━━━━━ Given passage ━━━━━

This article was written for Financial Regulation International.

We've been providing end of year regulatory round ups for quite a few years now, and it would be safe to say there's never been a quiet year. But 2023 may just have surpassed all others! We've seen two important laws come onto the statute book, setting new requirements and giving new powers to regulators, which set the foundations for 2024 implementation. We've seen the usual enforcement actions – in fact, all but one of the fines FCA has imposed on regulated firms have been for financial crime failings – and we've had a clear message from FCA that financial crime prevention is one of its super-charged priorities for the next year.

So, what's been going on? Emma Radmore looks at 2023's main developments and what UK businesses need to prepare for in 2024.

APP Fraud: the mandatory reimbursement requirement

2024 will finally place an obligation on payment services providers to reimburse eligible customers for amounts they have lost in authorised push payment (APP) frauds. Typically under these frauds, the victim is tricked into making payment for something that never existed, is deceived as to the reason for the payment or intends to pay someone, but not the person who actually receives the funds. £485 million was lost to this type of scam in 2022, and the figures for 2023 will at least match last year's amount.

The Payment Systems Regulator (PSR) has become increasingly frustrated at its lack of official power to take action to help defrauded consumers. Now, under the Financial Services and Markets Act 2023 (FSMA 2023), it finally has those powers. It has spent much of 2023 consulting on how the mandatory reimbursement requirement will work, and has managed to finalised the package before the end of the year. The requirement is to take effect from 7 October 2024 – around six months later than PSR ideally wanted.

━━━━━

Rewrite the regulatory round-up, starting with "APP Fraud: the" and going on through "last year's amount.", and replace "victim" with "payer". The data that follows isn't needed for this.

━━━━━ Given data ━━━━━

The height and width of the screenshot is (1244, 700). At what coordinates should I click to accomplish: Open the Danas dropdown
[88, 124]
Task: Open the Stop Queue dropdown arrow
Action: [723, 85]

━━━━━

* Answer for this exercise:
APP Fraud: the mandatory reimbursement requirement

2024 will finally place an obligation on payment services providers to reimburse eligible customers for amounts they have lost in authorised push payment (APP) frauds. Typically under these frauds, the payer is tricked into making payment for something that never existed, is deceived as to the reason for the payment or intends to pay someone, but not the person who actually receives the funds. £485 million was lost to this type of scam in 2022, and the figures for 2023 will at least match last year's amount.